>> Begin Quoted passage
Re: Names for UTF-8 with and without BOM

From: Mark Davis (mark.davis@jtcsv.com)
Date: Sun Nov 03 2002 - 15:25:14 EST

Next message: Michael \(michka\) Kaplan: "Re: Names for UTF-8 with and without BOM"

Previous message: Mark Davis: "Re: Header Reply-To"
In reply to: Doug Ewell: "Re: Names for UTF-8 with and without BOM"
Next in thread: Michael \(michka\) Kaplan: "Re: Names for UTF-8 with and without BOM"
Reply: Michael \(michka\) Kaplan: "Re: Names for UTF-8 with and without BOM"
Reply: Doug Ewell: "Re: Names for UTF-8 with and without BOM"
Reply: Markus Scherer: "Re: Names for UTF-8 with and without BOM - pragmatic"
Messages sorted by: [ date ] [ thread ] [ subject ] [ author ] [ attachment ]
Mail actions: [ respond to this message ] [ mail a new topic ]

Little probability that right double quote would appear at the start of a
document either. Doesn't mean that you are free to delete it (*and* say that
you are not modifying the contents).

I agree that when the UTC decides that a BOM is *only* to be used as a
signature, and that it would be ok to delete it anywhere in a document (like
a non-character), then we are in much better shape. This was, as a matter of
fact proposed for 3.2, but not approved. If we did that for 4.0, then there
would be much less reason to distinguish UTF-8 'withBOM' from UTF-8
'withoutBOM'.

Mark
__________________________________
http://www.macchiato.com
► “Eppur si muove” ◄

----- Original Message -----
From: "Doug Ewell" <dewell@adelphia.net>
To: "Unicode Mailing List" <unicode@unicode.org>
Cc: "Mark Davis" <mark.davis@jtcsv.com>; "Murray Sargent"
<murrays@exchange.microsoft.com>; "Joseph Boyle" <Boyle@siebel.com>
Sent: Saturday, November 02, 2002 13:27
Subject: Re: Names for UTF-8 with and without BOM

> Mark Davis <mark dot davis at jtcsv dot com> wrote:
>
> > That is not sufficient. The first three bytes could represent a real
> > content character, ZWNBSP or they could be a BOM. The label doesn't
> > tell you.
>
> I have never understood under what circumstances a ZWNBSP would ever
> appear as the first character of a file. It wouldn't make any sense. A
> ZWNBSP prevents a word break between the preceding and following
> characters. If there *is* no preceding character, then what is the
> point of the ZWNBSP?
>> End Quoted passage
>> Begin Entries supplied
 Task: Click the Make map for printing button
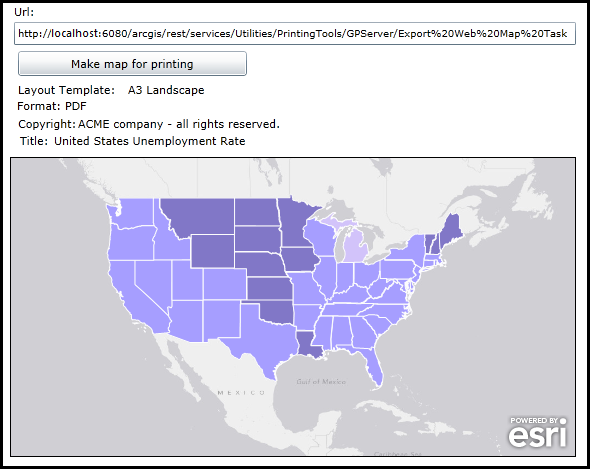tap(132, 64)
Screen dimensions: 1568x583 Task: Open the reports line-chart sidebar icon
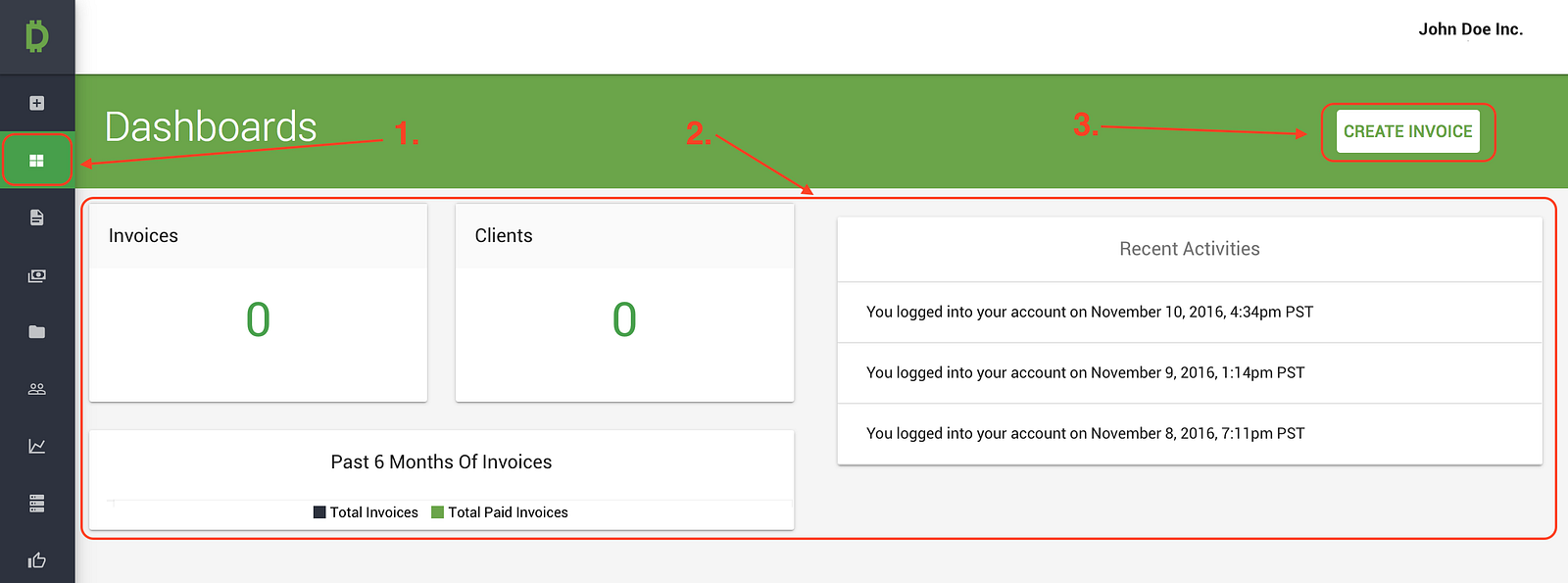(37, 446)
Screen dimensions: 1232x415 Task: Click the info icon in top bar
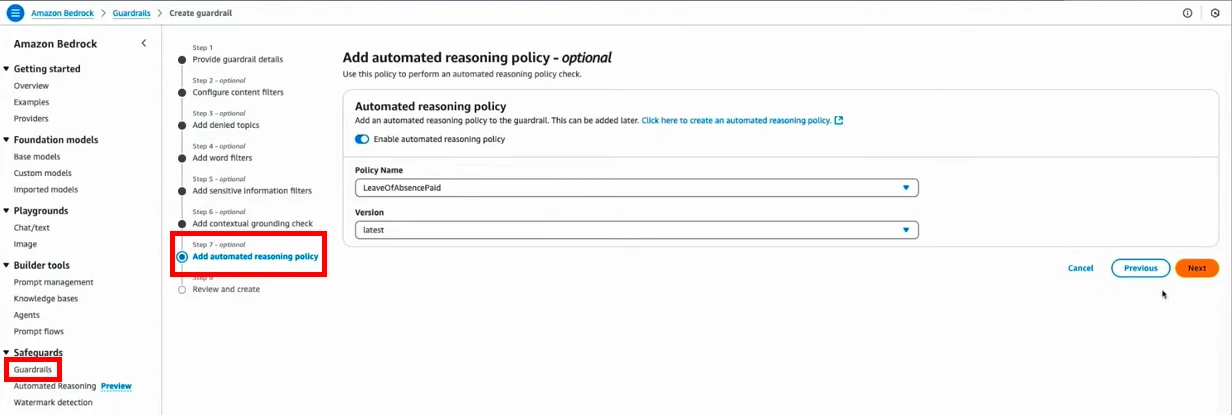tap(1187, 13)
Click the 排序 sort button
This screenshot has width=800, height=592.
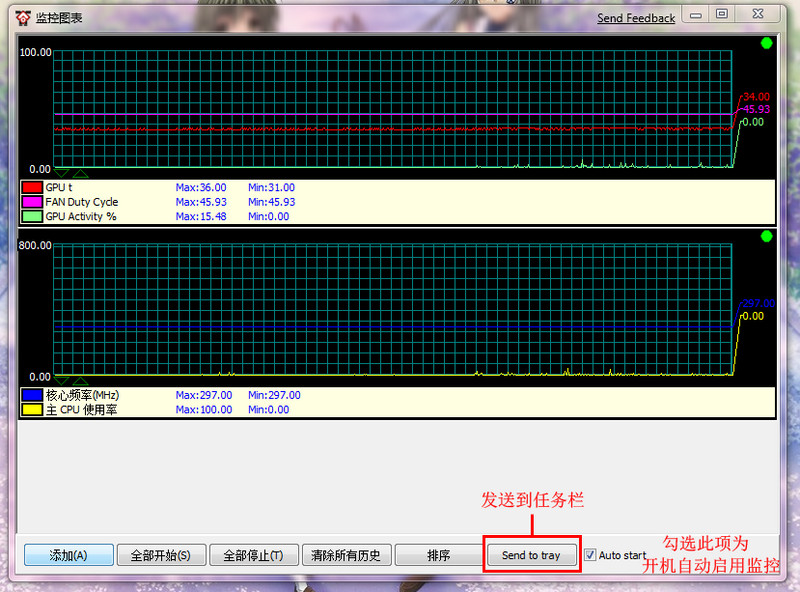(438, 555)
>> End Entries supplied
>> Begin Entries supplied
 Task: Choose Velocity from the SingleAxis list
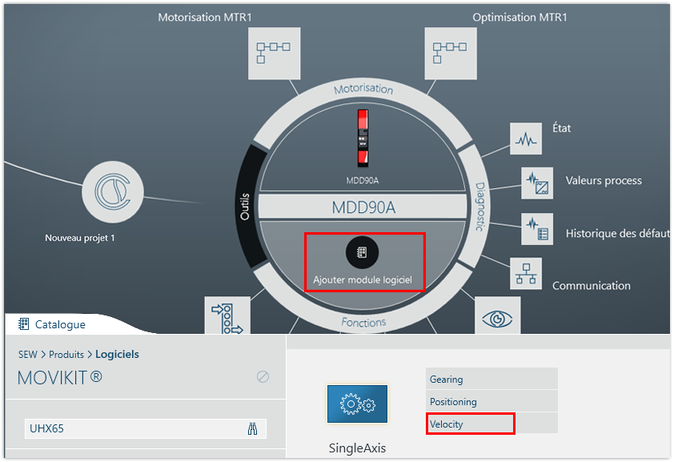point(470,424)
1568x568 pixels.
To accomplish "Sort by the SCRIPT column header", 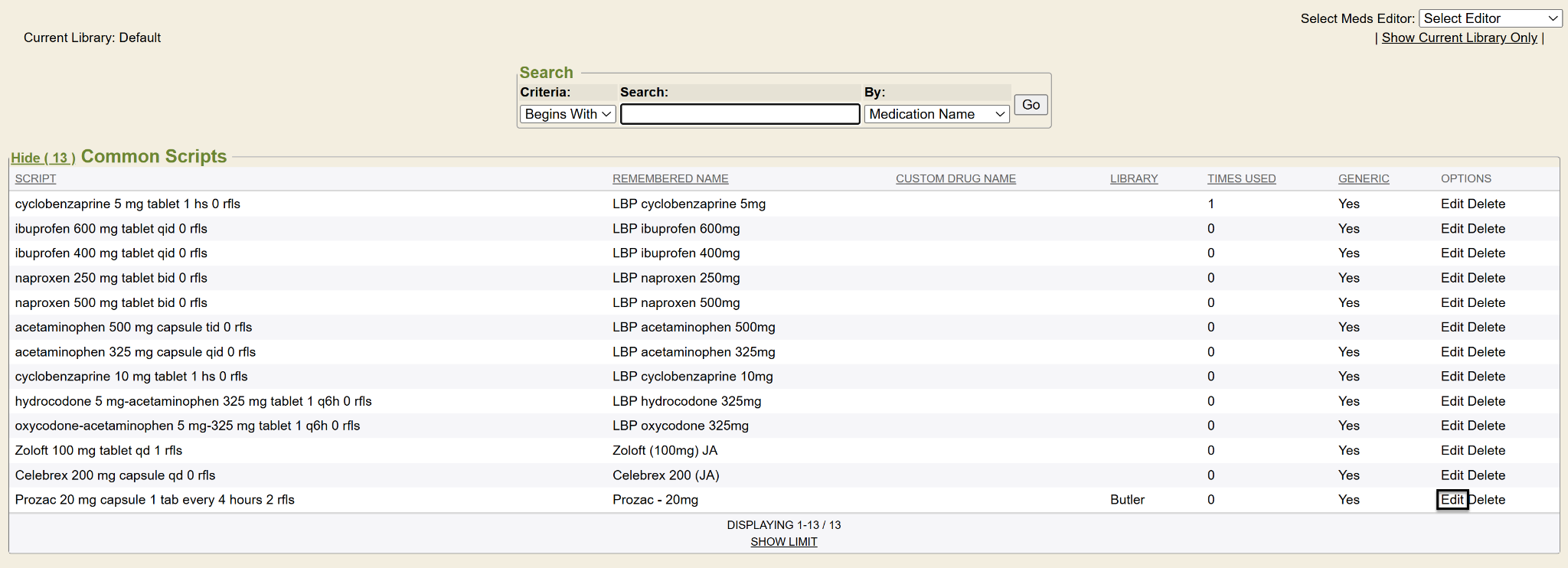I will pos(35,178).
>> End Entries supplied
Set of tasks
A: Switch "right double quote" to "left double quote" in the post on names for UTF-8 with and without BOM, and write out the part that opens with the words "Next message: Michael" and closes with "modifying the contents).".
B: Pick up the post on names for UTF-8 with and without BOM after its last sentence and extend it.

Solved problems
A:
Next message: Michael \(michka\) Kaplan: "Re: Names for UTF-8 with and without BOM"

Previous message: Mark Davis: "Re: Header Reply-To"
In reply to: Doug Ewell: "Re: Names for UTF-8 with and without BOM"
Next in thread: Michael \(michka\) Kaplan: "Re: Names for UTF-8 with and without BOM"
Reply: Michael \(michka\) Kaplan: "Re: Names for UTF-8 with and without BOM"
Reply: Doug Ewell: "Re: Names for UTF-8 with and without BOM"
Reply: Markus Scherer: "Re: Names for UTF-8 with and without BOM - pragmatic"
Messages sorted by: [ date ] [ thread ] [ subject ] [ author ] [ attachment ]
Mail actions: [ respond to this message ] [ mail a new topic ]

Little probability that left double quote would appear at the start of a
document either. Doesn't mean that you are free to delete it (*and* say that
you are not modifying the contents).

B:
>
> Every time this topic comes up, I have asked why a true ZWNBSP would
> ever appear as the first character of a file. The only responses I've
> heard are:
>
> 1. It might not be a discrete file, but the second (or successive)
> piece of a file that was split up for some reason (transmission, etc.).
>
> In that case, the interpreting process should take its encoding cue from
> the first fragment, and should NEVER reinterpret fragments broken up at
> arbitrary points. (Imagine a process modifying a GIF or JPEG file, or
> converting CR/LF, based on fragments!) But this is not the point being
> discussed anyway; the point is whole files.
>
> 2. It could happen; Unicode allows any character to appear anywhere.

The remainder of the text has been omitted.